ナンパ師というと、自信過剰なイケメンというイメージがある。
それは先の話で言うチャドであり、インセルとはむしろ敵対関係にあるような気もするわけだが、ピックアップ・アーティストとピックアップ・アーティスト運動は別物であることに留意しなければならない。

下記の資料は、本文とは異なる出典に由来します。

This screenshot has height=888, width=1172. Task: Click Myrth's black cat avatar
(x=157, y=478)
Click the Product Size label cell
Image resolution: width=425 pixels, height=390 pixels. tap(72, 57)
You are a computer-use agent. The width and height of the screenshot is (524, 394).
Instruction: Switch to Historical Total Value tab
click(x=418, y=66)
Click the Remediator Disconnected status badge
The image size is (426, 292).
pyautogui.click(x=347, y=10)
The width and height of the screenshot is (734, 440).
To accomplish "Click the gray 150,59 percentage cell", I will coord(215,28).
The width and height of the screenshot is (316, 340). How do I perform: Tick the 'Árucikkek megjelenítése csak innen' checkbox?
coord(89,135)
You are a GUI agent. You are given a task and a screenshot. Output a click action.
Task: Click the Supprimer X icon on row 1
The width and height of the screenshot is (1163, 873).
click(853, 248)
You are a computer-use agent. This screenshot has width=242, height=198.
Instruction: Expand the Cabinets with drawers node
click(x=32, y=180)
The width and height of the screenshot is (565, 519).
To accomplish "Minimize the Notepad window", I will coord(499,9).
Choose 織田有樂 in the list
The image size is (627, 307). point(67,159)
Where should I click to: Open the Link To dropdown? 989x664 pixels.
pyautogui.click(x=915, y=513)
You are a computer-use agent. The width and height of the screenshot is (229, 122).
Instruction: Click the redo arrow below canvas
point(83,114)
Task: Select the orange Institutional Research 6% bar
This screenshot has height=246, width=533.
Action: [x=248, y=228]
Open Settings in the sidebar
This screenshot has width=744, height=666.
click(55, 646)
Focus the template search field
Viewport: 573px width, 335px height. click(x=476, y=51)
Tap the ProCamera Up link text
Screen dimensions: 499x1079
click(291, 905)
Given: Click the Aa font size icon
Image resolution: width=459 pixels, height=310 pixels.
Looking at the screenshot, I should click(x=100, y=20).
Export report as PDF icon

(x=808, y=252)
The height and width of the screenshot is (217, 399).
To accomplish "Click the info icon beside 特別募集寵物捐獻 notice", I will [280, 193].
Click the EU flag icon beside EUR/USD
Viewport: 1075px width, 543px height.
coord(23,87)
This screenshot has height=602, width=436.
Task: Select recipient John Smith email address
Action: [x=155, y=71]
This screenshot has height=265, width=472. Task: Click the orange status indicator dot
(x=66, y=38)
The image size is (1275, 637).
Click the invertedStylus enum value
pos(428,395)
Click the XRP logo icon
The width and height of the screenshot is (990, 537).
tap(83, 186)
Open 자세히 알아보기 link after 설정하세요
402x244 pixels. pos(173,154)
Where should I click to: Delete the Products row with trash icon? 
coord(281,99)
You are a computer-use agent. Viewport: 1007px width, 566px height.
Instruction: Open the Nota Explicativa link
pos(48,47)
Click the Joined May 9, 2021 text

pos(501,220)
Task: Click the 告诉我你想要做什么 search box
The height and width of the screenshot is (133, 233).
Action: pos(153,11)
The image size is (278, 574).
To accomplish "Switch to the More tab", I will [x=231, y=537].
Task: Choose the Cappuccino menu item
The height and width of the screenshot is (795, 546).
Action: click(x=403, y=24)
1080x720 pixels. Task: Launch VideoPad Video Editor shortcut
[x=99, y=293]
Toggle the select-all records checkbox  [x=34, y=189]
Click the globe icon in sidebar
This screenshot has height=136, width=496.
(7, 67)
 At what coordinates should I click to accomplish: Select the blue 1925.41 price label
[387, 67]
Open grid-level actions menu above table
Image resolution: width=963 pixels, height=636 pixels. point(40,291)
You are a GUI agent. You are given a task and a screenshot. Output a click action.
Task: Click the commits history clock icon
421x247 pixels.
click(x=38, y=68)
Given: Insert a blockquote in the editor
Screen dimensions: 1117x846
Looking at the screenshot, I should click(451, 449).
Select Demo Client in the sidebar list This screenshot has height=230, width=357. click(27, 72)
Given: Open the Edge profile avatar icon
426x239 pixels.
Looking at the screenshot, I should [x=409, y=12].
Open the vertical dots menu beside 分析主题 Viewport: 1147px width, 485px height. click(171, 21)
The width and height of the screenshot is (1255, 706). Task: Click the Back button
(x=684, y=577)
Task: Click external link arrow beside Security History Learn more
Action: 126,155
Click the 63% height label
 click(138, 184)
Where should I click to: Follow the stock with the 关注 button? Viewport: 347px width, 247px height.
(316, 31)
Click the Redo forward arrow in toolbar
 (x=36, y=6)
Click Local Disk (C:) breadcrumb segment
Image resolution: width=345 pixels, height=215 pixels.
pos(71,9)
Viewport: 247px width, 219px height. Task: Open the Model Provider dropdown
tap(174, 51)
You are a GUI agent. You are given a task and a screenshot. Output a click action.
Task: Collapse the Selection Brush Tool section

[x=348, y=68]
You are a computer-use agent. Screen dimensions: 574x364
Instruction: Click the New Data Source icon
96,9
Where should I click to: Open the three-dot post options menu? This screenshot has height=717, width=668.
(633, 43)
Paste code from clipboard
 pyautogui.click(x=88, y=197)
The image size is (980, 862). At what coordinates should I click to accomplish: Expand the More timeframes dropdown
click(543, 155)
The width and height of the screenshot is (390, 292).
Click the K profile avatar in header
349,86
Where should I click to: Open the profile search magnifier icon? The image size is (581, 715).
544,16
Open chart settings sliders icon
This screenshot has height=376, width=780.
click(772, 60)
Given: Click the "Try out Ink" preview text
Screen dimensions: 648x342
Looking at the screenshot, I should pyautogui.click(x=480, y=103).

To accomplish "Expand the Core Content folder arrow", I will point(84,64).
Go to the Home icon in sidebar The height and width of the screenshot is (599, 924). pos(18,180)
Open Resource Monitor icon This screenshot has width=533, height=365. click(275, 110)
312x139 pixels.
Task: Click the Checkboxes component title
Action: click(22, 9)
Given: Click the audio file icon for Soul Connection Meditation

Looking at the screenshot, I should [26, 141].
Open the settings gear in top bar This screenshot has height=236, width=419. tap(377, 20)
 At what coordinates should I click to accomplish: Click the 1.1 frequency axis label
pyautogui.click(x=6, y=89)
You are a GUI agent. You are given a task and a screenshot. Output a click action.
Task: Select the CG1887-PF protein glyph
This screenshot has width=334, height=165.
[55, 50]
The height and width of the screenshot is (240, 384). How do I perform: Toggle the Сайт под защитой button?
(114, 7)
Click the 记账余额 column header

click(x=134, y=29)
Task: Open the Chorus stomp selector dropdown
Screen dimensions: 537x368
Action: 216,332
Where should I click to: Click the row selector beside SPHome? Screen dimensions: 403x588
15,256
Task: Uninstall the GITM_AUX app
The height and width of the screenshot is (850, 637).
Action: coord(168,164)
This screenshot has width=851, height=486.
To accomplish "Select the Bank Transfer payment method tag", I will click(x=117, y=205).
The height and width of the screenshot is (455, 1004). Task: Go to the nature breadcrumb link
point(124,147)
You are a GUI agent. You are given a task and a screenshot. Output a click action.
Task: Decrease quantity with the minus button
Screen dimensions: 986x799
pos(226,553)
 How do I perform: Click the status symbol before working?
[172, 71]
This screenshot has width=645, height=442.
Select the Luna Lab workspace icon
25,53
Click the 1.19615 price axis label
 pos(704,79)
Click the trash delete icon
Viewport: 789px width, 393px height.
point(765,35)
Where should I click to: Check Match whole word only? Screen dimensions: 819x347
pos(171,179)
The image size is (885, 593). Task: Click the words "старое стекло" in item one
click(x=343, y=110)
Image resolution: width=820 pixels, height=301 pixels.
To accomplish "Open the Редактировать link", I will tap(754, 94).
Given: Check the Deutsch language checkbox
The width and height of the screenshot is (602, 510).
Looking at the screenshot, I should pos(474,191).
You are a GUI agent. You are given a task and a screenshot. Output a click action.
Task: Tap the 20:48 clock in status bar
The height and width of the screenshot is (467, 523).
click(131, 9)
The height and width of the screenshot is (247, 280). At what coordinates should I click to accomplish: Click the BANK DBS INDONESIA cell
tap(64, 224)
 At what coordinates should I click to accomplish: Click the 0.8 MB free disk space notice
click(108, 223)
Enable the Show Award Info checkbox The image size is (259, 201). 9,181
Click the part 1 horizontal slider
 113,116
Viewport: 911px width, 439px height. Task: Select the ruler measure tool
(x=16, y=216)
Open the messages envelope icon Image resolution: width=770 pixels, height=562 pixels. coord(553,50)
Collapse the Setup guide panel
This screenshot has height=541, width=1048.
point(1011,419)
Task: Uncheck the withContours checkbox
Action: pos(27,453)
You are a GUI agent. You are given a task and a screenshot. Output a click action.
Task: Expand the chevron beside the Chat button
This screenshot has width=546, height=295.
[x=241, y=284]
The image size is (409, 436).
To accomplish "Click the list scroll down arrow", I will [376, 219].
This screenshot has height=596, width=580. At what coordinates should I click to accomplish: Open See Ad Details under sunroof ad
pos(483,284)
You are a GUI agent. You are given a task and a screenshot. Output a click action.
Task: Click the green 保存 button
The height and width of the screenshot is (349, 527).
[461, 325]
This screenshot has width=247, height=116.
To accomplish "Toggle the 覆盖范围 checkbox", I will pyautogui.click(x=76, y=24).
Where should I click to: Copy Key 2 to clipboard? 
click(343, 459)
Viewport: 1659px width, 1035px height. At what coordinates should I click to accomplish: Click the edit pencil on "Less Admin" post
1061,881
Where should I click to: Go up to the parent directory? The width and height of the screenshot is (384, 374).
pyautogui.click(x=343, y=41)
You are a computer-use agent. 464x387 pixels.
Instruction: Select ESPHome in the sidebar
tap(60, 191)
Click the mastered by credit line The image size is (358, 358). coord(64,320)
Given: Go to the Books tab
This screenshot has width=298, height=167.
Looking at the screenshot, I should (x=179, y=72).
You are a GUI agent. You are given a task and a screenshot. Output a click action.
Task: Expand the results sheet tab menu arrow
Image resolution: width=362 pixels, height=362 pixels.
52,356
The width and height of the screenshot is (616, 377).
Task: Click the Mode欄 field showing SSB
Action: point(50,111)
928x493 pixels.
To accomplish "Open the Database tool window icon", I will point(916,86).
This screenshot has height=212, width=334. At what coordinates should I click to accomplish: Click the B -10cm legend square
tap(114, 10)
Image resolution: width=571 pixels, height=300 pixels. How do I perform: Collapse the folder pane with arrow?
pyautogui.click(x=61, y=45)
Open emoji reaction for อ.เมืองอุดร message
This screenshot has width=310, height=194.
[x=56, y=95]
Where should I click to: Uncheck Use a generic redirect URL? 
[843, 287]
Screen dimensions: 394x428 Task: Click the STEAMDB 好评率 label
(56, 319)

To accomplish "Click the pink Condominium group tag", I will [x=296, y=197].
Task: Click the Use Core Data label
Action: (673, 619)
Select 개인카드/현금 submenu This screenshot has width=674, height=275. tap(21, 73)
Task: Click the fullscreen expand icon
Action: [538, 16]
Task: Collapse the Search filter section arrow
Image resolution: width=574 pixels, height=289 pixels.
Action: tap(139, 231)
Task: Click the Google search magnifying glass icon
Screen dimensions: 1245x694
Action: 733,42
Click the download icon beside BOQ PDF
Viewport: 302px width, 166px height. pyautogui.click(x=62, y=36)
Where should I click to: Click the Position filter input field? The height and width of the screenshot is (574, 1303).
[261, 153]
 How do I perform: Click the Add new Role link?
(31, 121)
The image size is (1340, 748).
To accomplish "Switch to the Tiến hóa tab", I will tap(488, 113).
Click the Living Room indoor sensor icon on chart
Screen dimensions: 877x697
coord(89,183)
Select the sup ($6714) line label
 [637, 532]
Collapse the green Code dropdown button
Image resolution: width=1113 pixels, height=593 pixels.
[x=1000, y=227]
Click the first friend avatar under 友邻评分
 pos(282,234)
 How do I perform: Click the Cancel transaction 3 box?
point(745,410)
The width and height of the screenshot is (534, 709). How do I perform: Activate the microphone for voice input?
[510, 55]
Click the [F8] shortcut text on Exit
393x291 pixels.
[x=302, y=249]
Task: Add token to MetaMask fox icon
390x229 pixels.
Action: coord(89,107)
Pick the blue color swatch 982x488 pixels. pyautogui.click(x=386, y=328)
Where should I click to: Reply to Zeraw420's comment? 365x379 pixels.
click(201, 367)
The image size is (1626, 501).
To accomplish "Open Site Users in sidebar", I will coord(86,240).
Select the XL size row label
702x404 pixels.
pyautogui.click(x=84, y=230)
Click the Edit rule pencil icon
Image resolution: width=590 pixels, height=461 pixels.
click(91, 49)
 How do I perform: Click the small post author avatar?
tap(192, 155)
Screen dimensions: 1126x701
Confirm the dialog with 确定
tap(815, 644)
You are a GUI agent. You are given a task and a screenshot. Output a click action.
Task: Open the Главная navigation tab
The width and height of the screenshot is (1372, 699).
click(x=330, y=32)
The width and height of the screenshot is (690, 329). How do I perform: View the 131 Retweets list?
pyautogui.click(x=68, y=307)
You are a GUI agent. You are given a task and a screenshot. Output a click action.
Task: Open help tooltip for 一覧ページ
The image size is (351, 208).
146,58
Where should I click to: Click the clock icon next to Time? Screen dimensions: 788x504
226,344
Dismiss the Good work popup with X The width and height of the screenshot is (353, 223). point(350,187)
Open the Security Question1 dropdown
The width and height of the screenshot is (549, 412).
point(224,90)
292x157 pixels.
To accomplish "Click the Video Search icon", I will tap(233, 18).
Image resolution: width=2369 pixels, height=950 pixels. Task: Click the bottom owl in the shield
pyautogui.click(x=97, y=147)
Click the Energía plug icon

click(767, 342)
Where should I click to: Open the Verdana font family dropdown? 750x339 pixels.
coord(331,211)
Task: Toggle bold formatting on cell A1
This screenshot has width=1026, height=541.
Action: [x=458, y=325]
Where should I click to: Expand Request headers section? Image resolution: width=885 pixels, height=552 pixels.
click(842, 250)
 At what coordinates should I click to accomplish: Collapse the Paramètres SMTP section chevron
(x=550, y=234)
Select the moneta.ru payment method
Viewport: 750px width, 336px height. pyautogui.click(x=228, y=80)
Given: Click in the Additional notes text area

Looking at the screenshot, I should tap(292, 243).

ピックアップ・アーティスト運動は結局のところ自己啓発の一種で、参加者の大多数は自分に自信がなく、他人との付き合いが苦手な人たちだ。
だから、それほどインセルと距離が遠いわけではないのである。

加えて、インセルとピックアップ・アーティストは、強烈な女性嫌悪(ミソジニー)という共通点がある。
インセルはともかくピックアップ・アーティストは女好きなのではないかと思う向きもあるだろうが、筆者がピックアップ・アーティストに関する文章や掲示板などの書き込みを読んで思うのは、そもそもピックアップ・アーティストの多くにとって、女性と楽しくお付き合いすることが目的ではないということだ。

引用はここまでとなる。